サービス付き高齢者向け住宅は、もちろん出入りも自由でこれまでの暮らしと大きくライフスタイルが変わることはありません。
また、サービス付き高齢者向け住宅のほとんどが賃貸住宅のため、入居一時金がかからないところも多くあります(別途敷金が必要な場合はあります)。賃貸ですから、その後に状況が変わって別の老人ホームに入りたいとか子どもの近くに移りたいというときも、退去しやすいメリットもあります。
なによりスタッフが毎日「体調はいかがですか?」などと様子を聞いてくれる、何か困ったときには生活全般の相談にのってくれる、というのはご本人にとってもご家族にとっても大きな安心ですね。
「介護は必要ないけど自宅で過ごすには少し不安がある」と思っている方、老人ホームに入るほどではないけど高齢のご両親が心配という方は、サービス付き高齢者向け住宅を検討してみてはいかがでしょうか。
実際のサービス付き高齢者向け住宅はこんな感じです!
上記はALSOK介護が運営しているサービス付き高齢者向け住宅の部屋の写真です。自由にインテリアを変えて、自分好みのお部屋にすればリラックスして過ごせますね。
外観も高級なマンションそのものです。でもよくみると、スロープや手すりなどシニアにとって暮らしやすい設備が整っています。
共用部分も広々とした明るい雰囲気ですね。詳しくはこちらからどうぞ。
そのほかALSOK介護のサービス付き高齢者向け住宅について詳しくはこちらからどうぞ。
ALSOK介護のサービス付き高齢者向け住宅についてはこちらシルバーハウジングとは
シルバーハウジングとは、住宅施策と福祉施策の連携により、高齢者等の生活特性に配慮したバリアフリー化された公営住宅等と生活援助員(ライフサポートアドバイザー)による日常生活支援サービスの提供を併せて行う、高齢者世帯向けの公的賃貸住宅です。
シルバーハウジングもサービス付き高齢者向け住宅と似ていますが、こちらは公営です。市町村から委託された生活援助員が安否確認などの生活支援を行ってくれます。
入居における条件のひとつに所得があります。
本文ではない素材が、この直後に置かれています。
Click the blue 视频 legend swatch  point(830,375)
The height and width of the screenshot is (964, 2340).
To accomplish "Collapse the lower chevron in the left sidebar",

これは運営元が地方公共団体なのか都市再生機構(UR)なのかで違いがあります。
運営元が地方公共団体の場合は低所得世帯も入りやすいようになっており、いっぽう運営元が都市再生機構の場合では継続して賃貸住宅で暮らせるような一定の月収や貯蓄があるかを確認します。
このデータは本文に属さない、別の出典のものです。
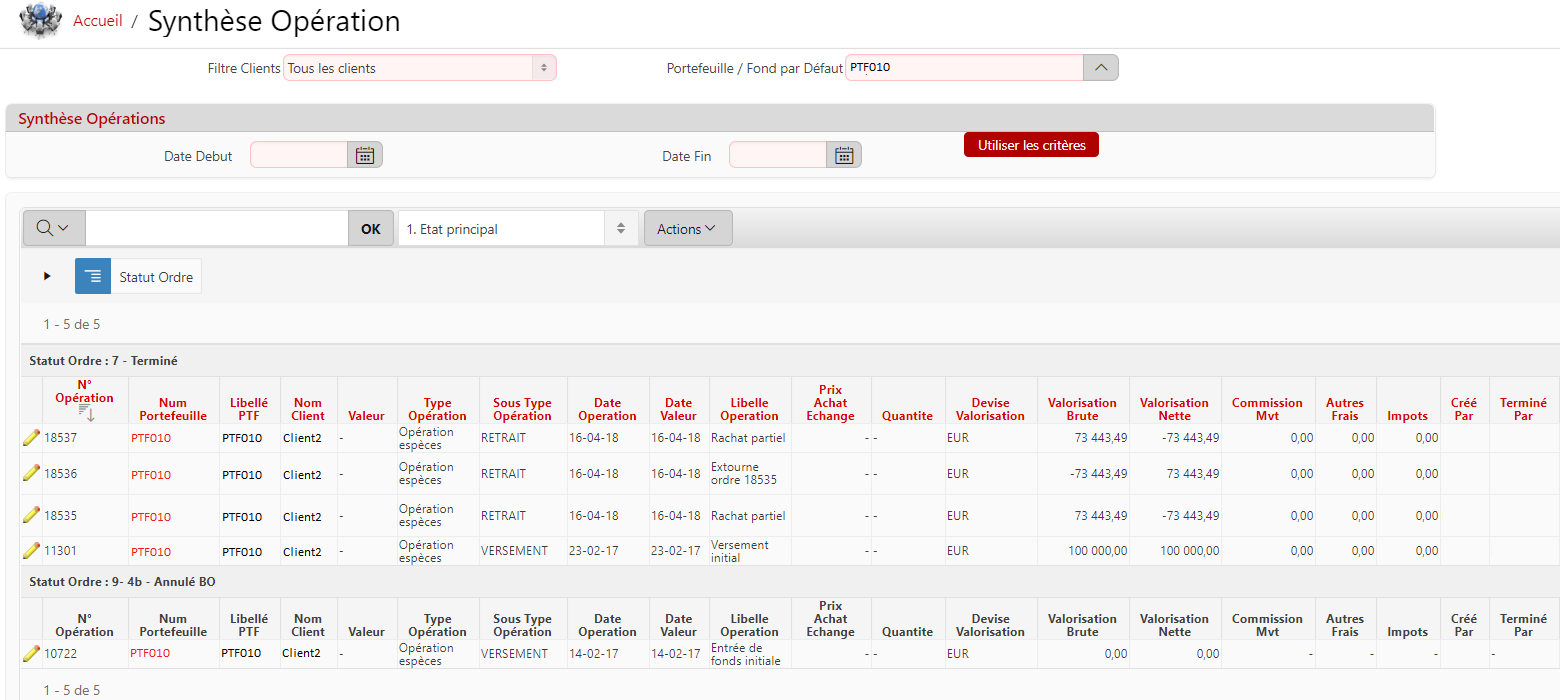
Task: Click the OK search button
Action: (371, 229)
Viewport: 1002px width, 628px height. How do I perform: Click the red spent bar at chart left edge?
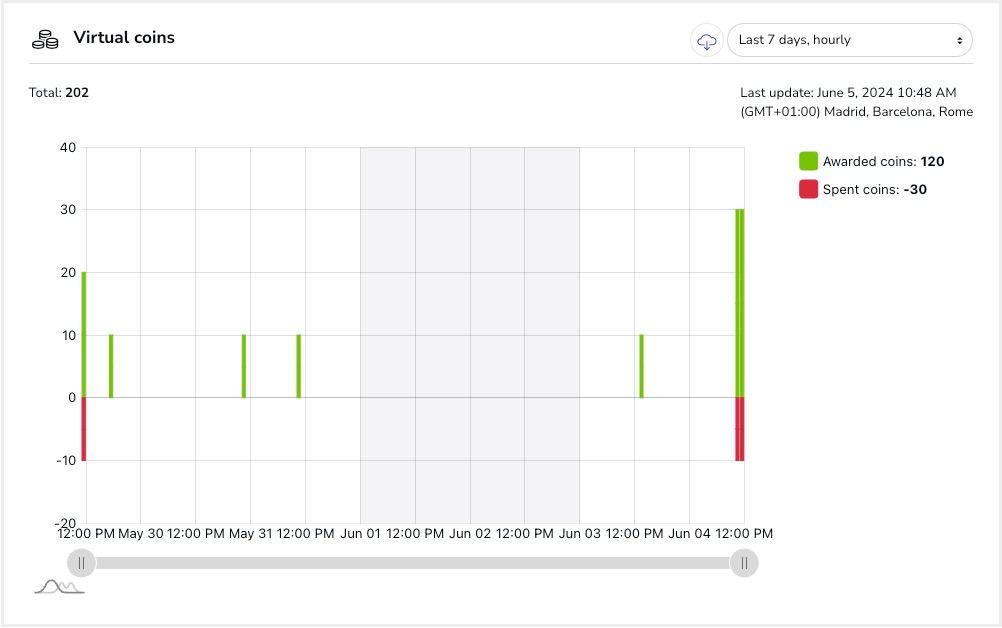tap(84, 429)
シルバーハウジングについては、各地方公共団体や都市再生機構等の窓口でまず相談してみましょう。
参考:UR賃貸住宅公式サイト居心地良く、安心して暮らせる家を見つけよう
最近は高齢者向け住宅がとても人気があります。
昔のように大家族で三世代が同居し、おじいちゃんおばあちゃんの様子を常に誰かが見ていられる家は少ないのが現状です。
「遠くにいて、ひとり暮らしの親が心配」な子世帯がこれまでの生活と変わりなく過ごしながら、ひとり暮らしの親には見守りのあるサービス付き高齢者向け住宅を勧める、ということも増えています。
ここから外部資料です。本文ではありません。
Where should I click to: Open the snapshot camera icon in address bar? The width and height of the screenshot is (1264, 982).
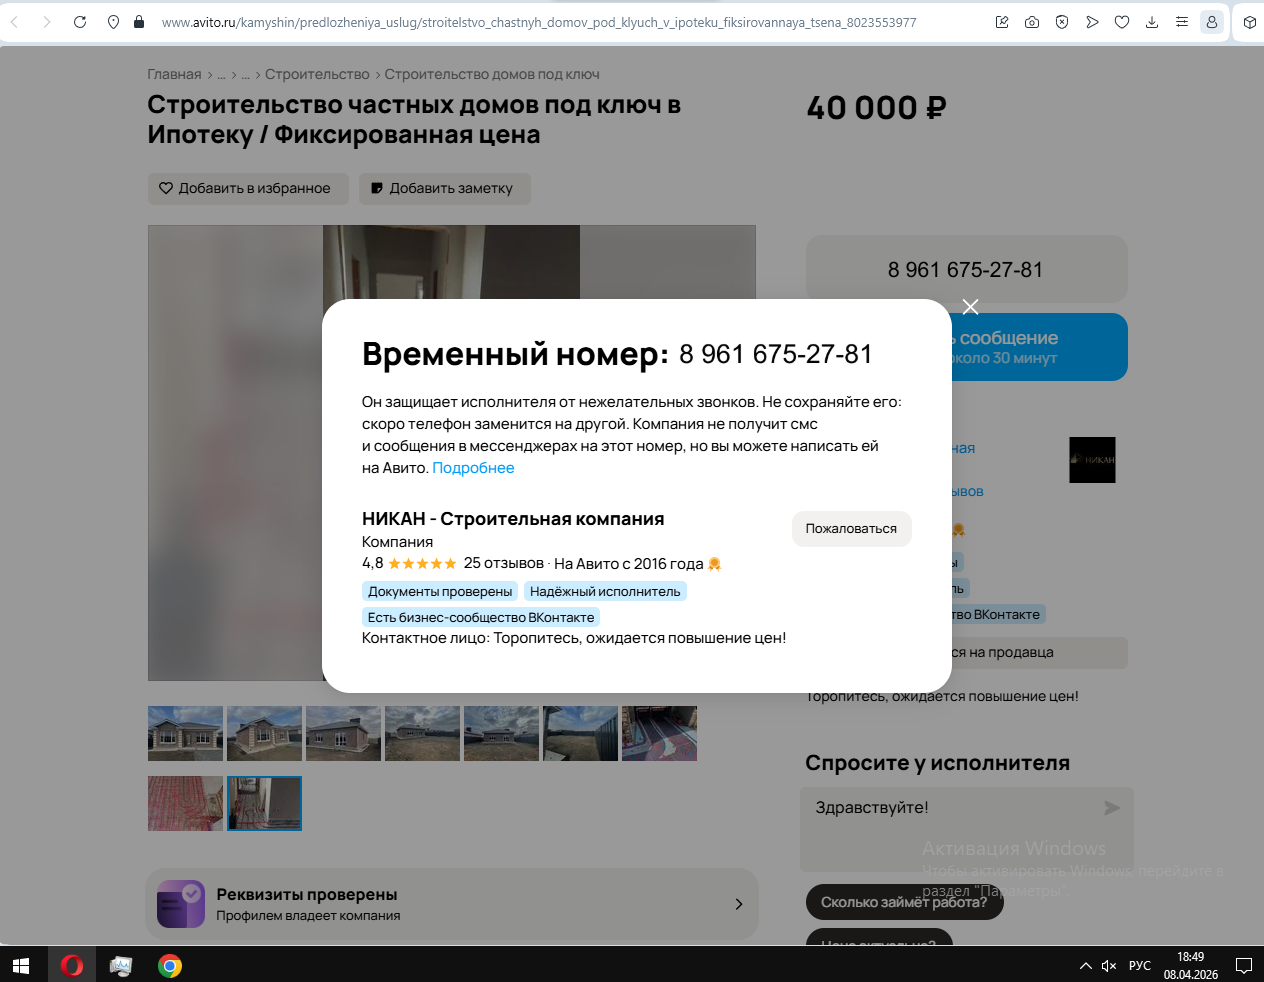point(1032,22)
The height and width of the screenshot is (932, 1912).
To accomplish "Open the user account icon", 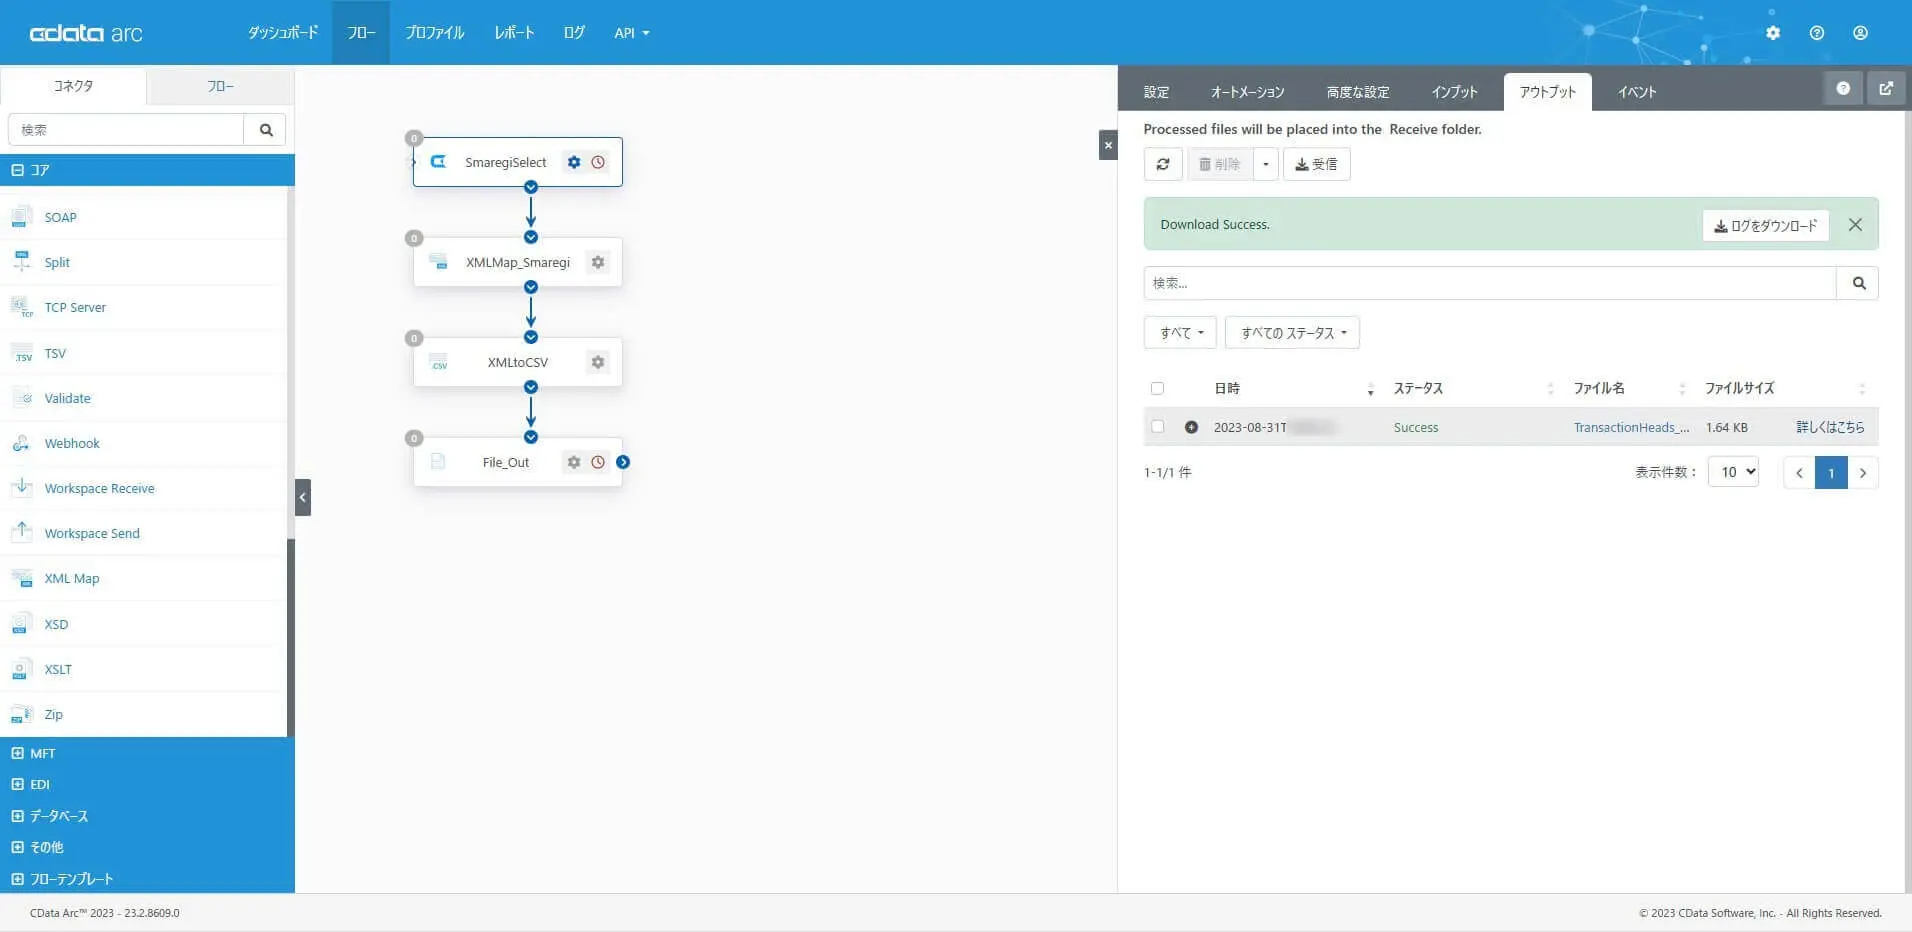I will tap(1860, 32).
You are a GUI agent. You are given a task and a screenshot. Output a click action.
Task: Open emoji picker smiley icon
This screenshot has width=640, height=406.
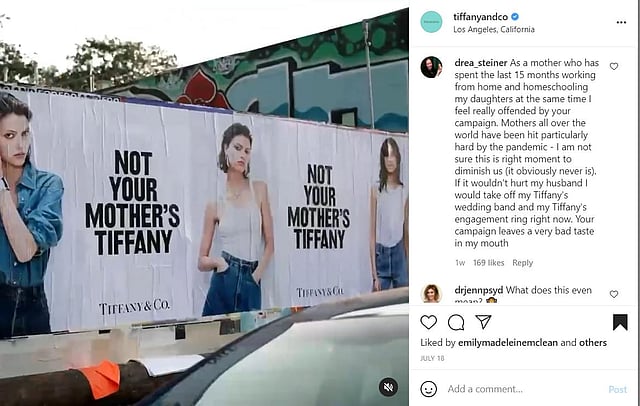pyautogui.click(x=429, y=389)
また高齢者自身が、お子さんがいる・いないに関わらず、老後の生活を早めに考え、行動力のあるうちに体が不自由になっても暮らしやすい住居を見つけたいと検討することも多いようです。
人生100年時代では、シニアライフもプランを立てて考えることがこれからは必要です。
賃貸のサービス付き高齢者向け住宅で快適な暮らしを続けながら、必要に応じてサービスを受け、介護の必要度が高くなったら介護付老人ホームへと移るといったように、長い目でみた「ライフプラン」を考えていきましょう。
それぞれの希望にあった住まいと、体力や健康に応じた必要なサービスを活用し、ぜひ快適なシニアライフを実現してくださいね。